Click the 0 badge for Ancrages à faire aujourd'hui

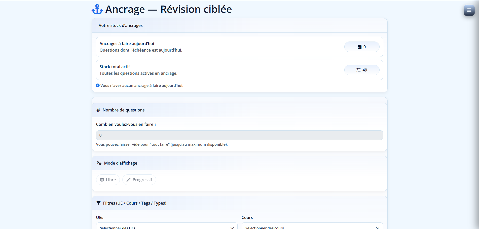point(362,47)
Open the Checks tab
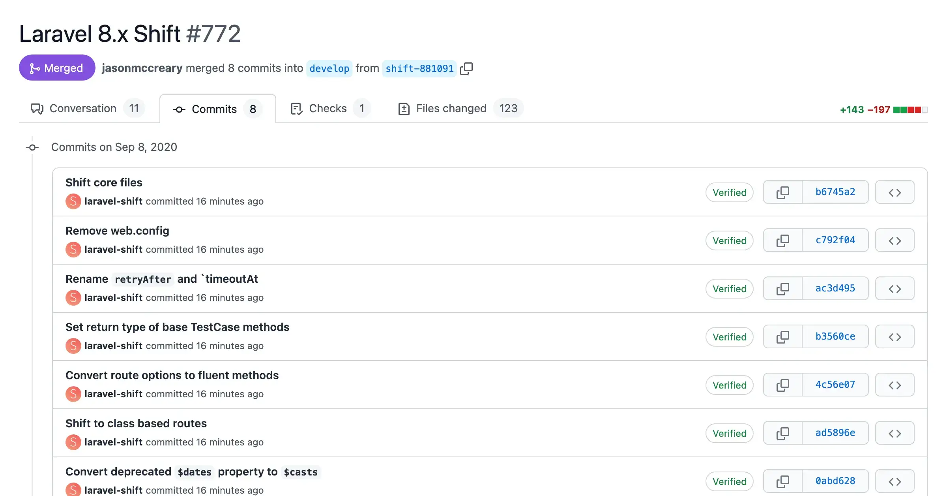Screen dimensions: 947x496 pyautogui.click(x=328, y=108)
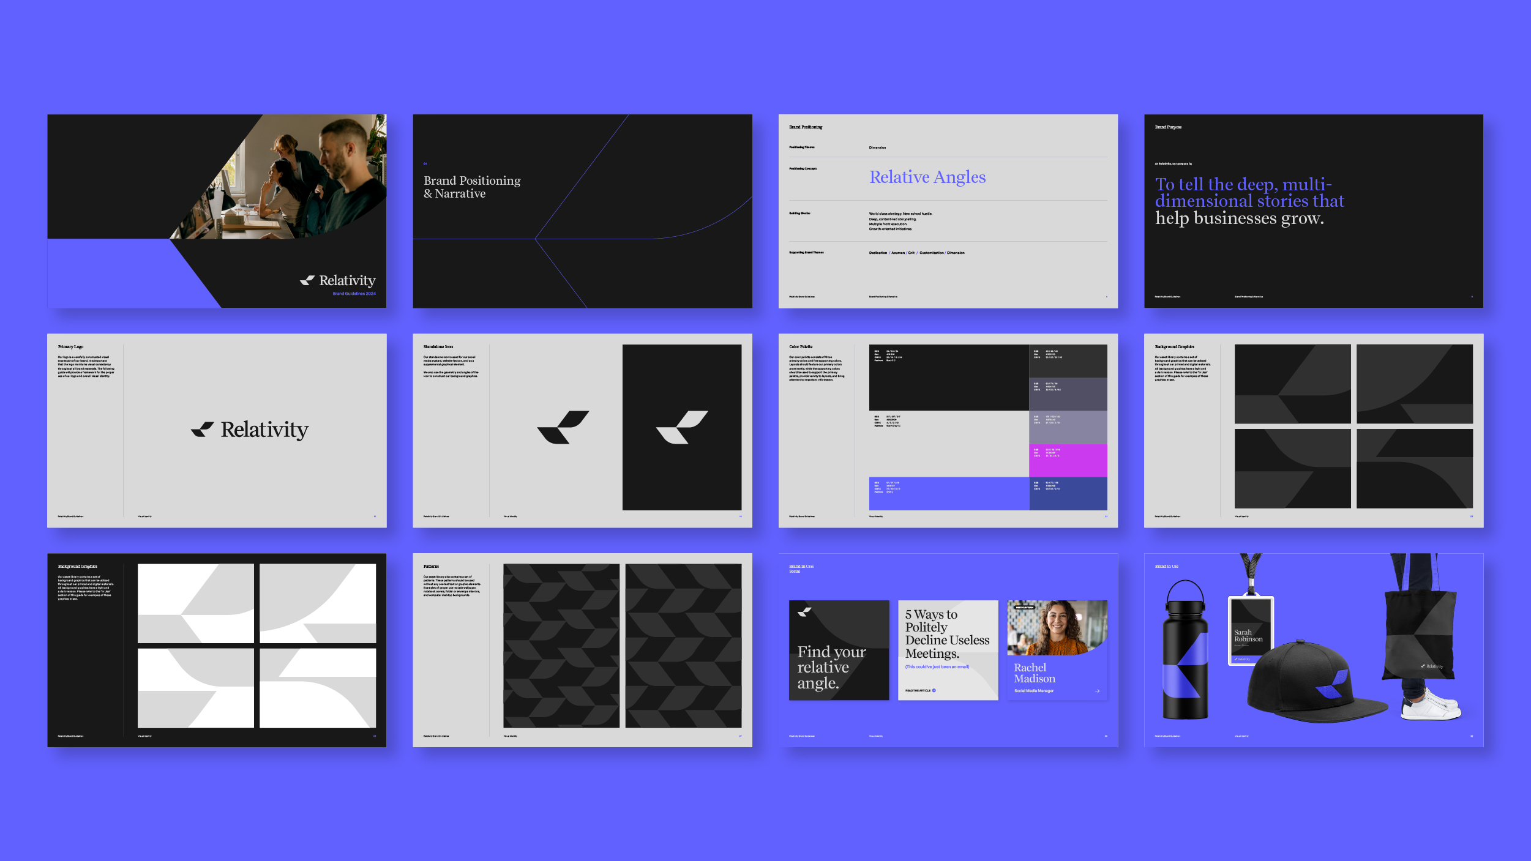Open the 'Brand Positioning & Narrative' slide
The image size is (1531, 861).
coord(582,211)
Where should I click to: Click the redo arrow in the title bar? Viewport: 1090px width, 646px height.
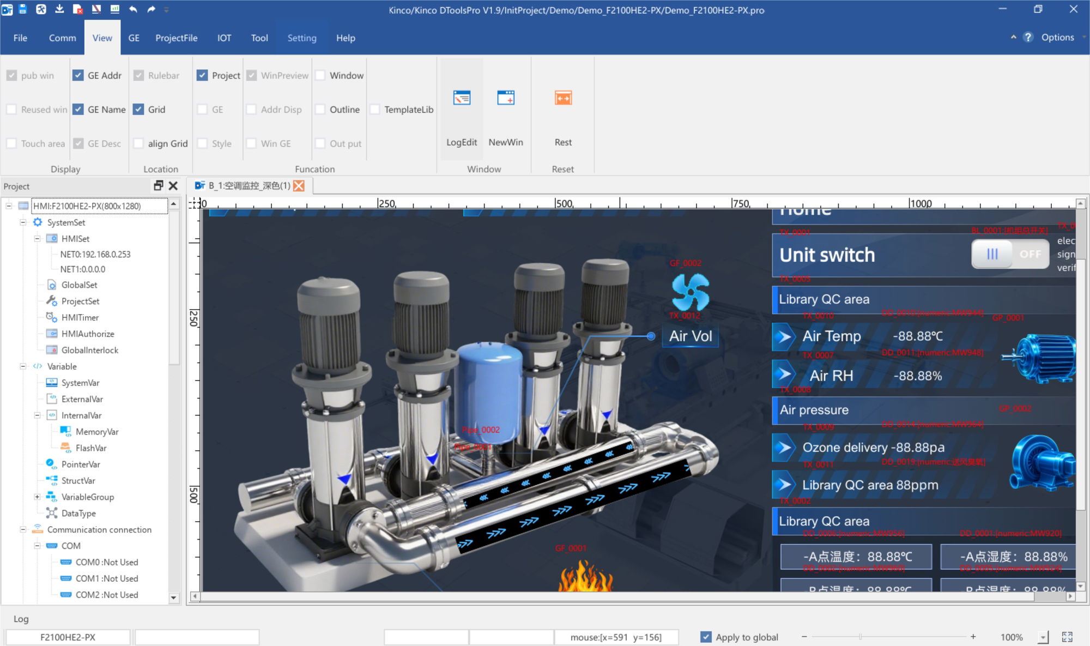pyautogui.click(x=150, y=9)
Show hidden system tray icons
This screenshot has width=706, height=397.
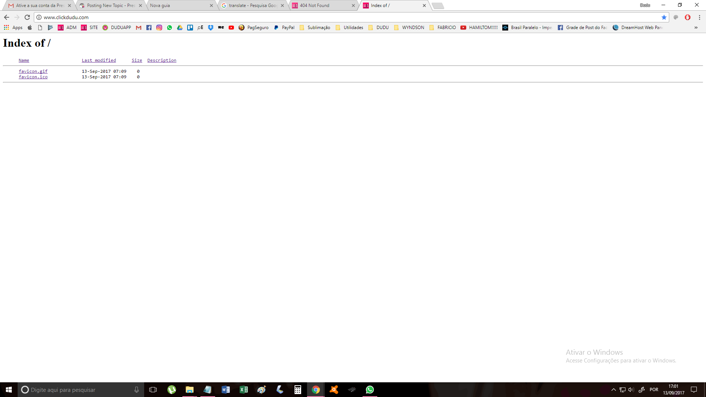click(x=613, y=390)
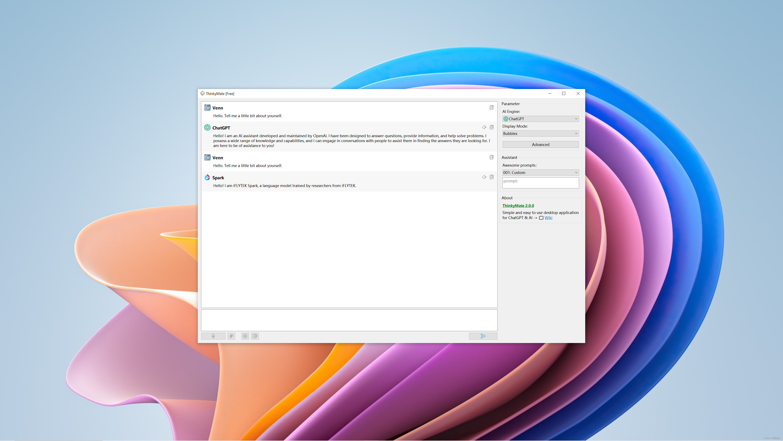Click the message input text box
Image resolution: width=783 pixels, height=441 pixels.
349,320
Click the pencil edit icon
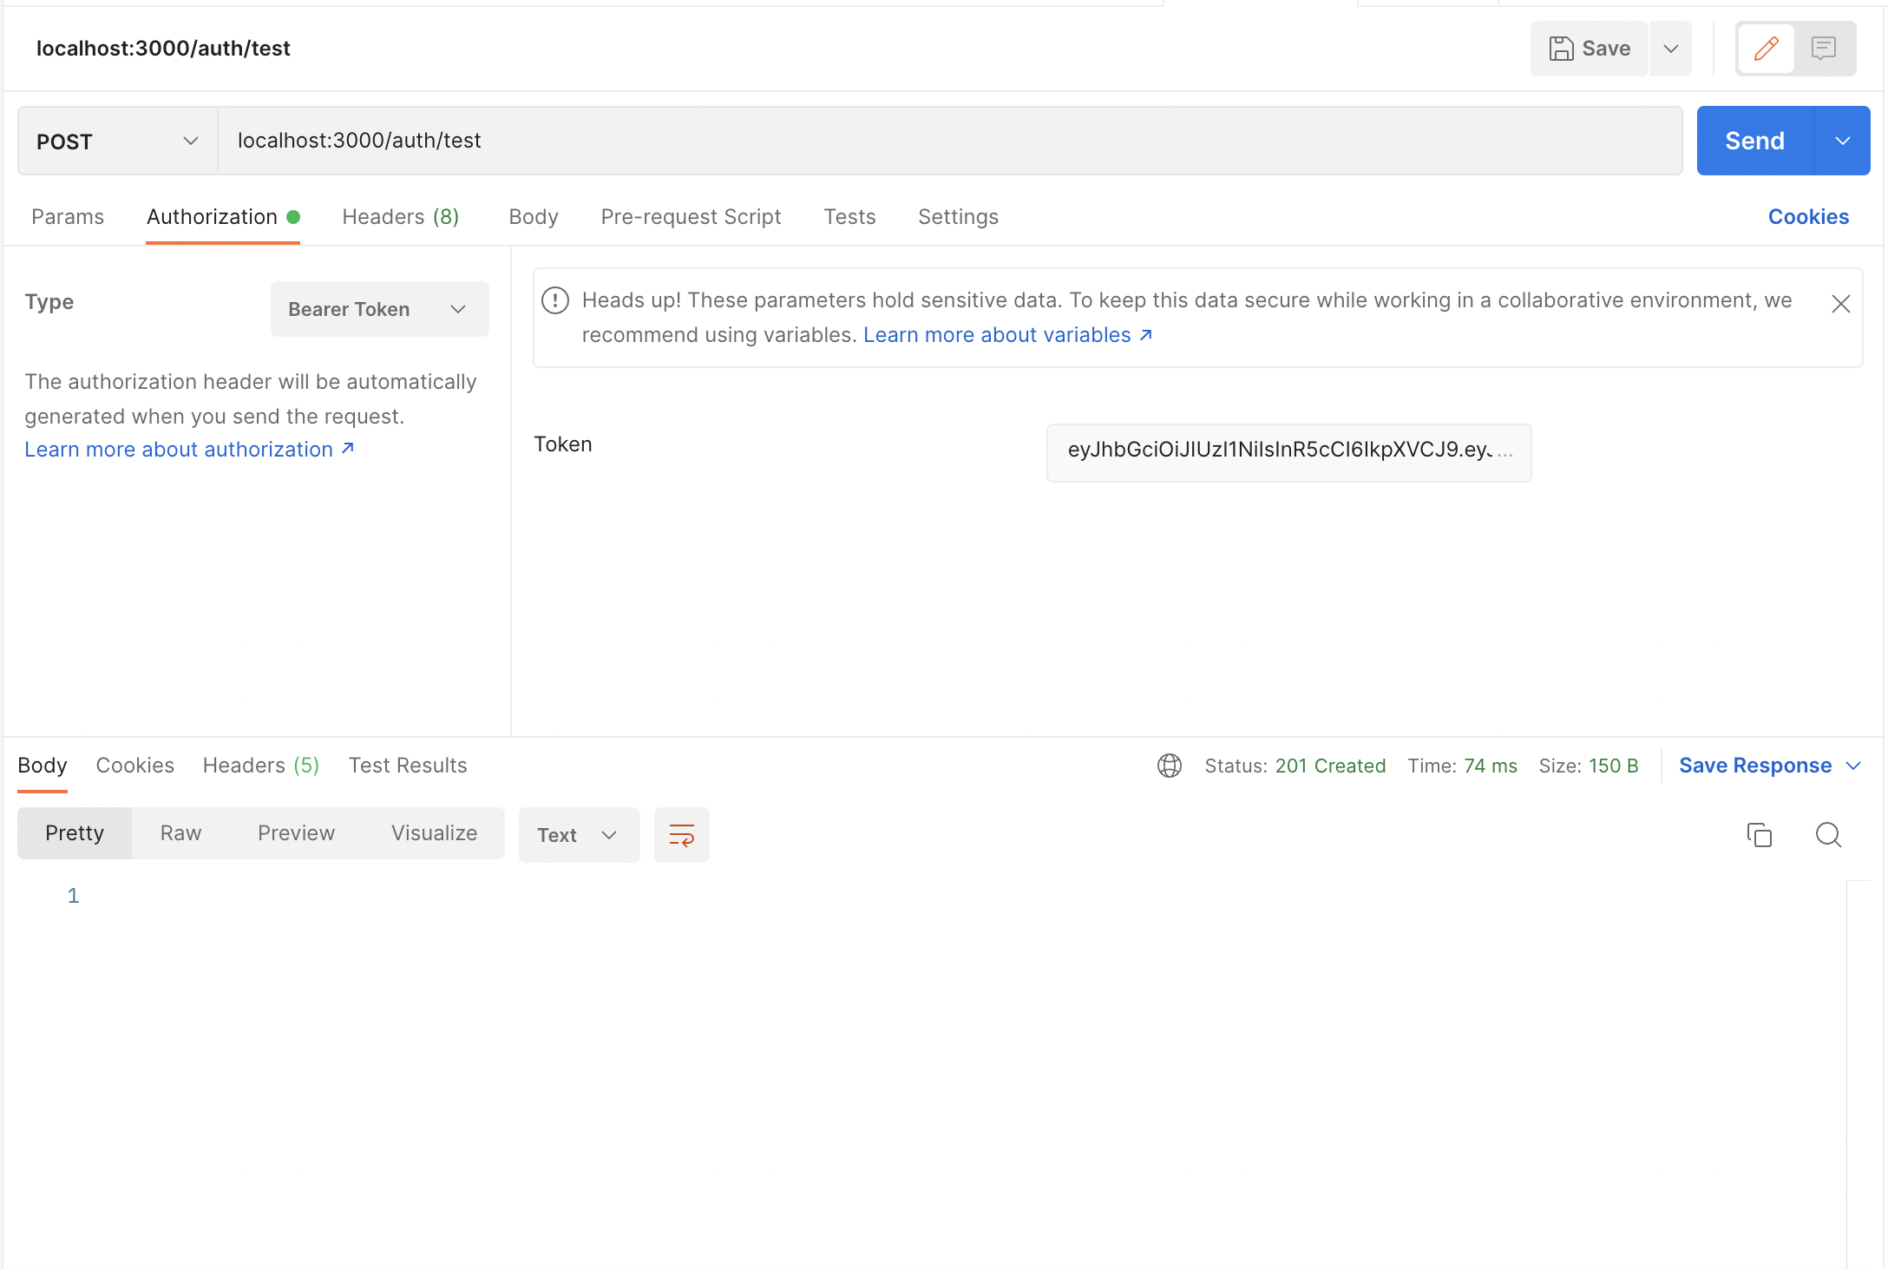 tap(1766, 49)
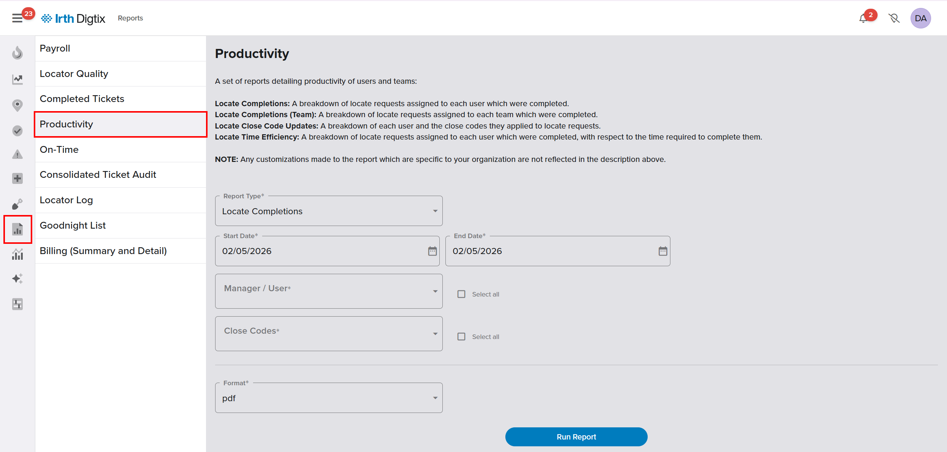Screen dimensions: 947x452
Task: Open the DA user avatar menu
Action: pos(920,18)
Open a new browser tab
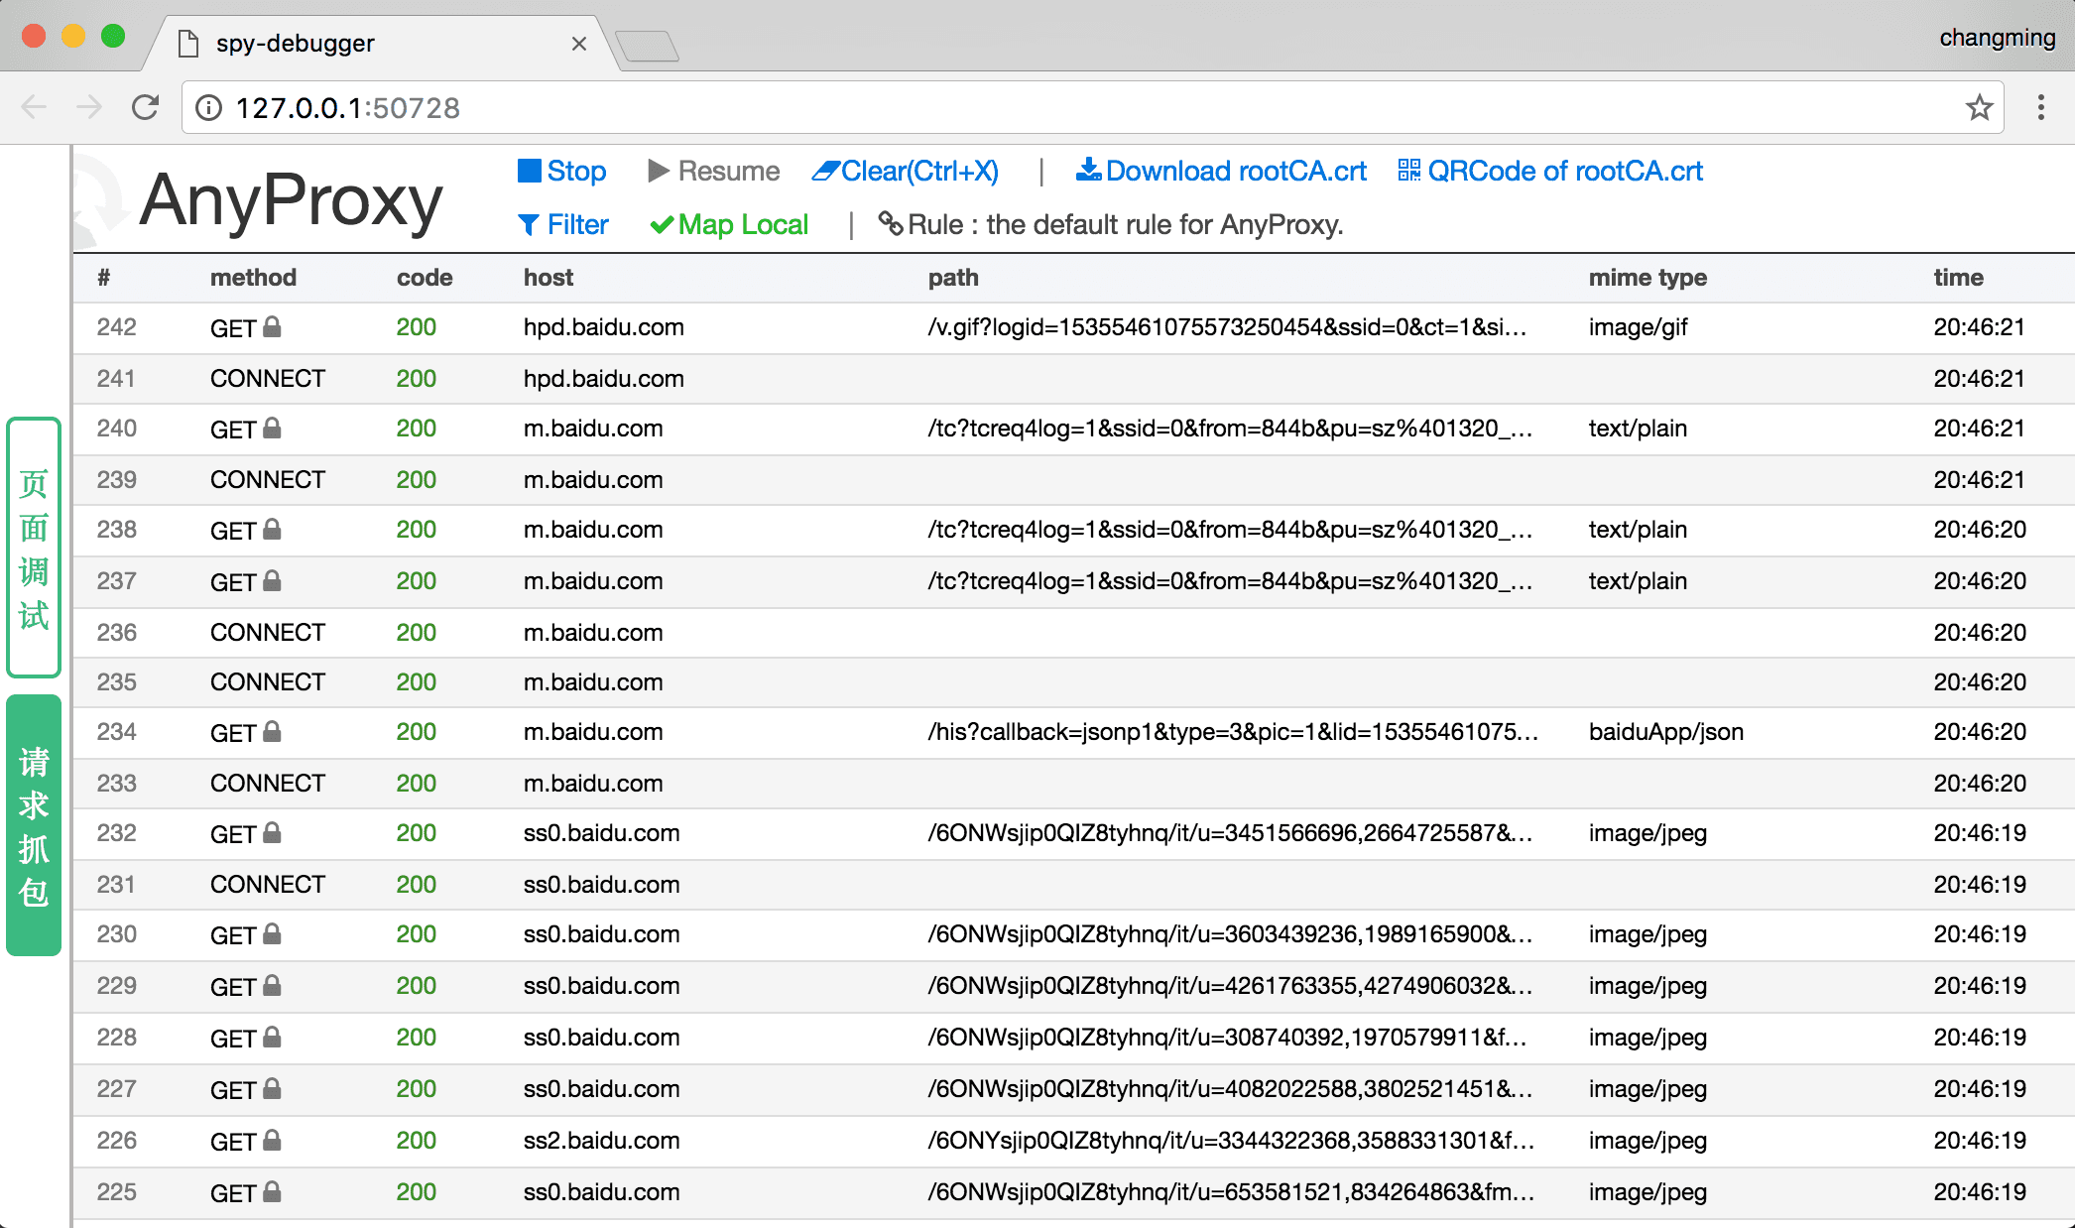 point(647,46)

▬▬▬

When you write out the material, reproduce each line exactly and omit any picture it holds.

Solution below
Click the 0 badge for Ancrages à faire aujourd'hui

point(362,47)
Open the Checks tab
Screen dimensions: 947x496 pyautogui.click(x=328, y=108)
Open the 'Brand Positioning & Narrative' slide
The image size is (1531, 861).
coord(582,211)
Where should I click to: Click the redo arrow in the title bar? Viewport: 1090px width, 646px height.
pyautogui.click(x=150, y=9)
Show hidden system tray icons
This screenshot has width=706, height=397.
click(x=613, y=390)
Click the message input text box
Image resolution: width=783 pixels, height=441 pixels.
349,320
Click the pencil edit icon
 tap(1766, 49)
Screen dimensions: 947x452
Task: Open the DA user avatar menu
Action: pos(920,18)
Open a new browser tab
 point(647,46)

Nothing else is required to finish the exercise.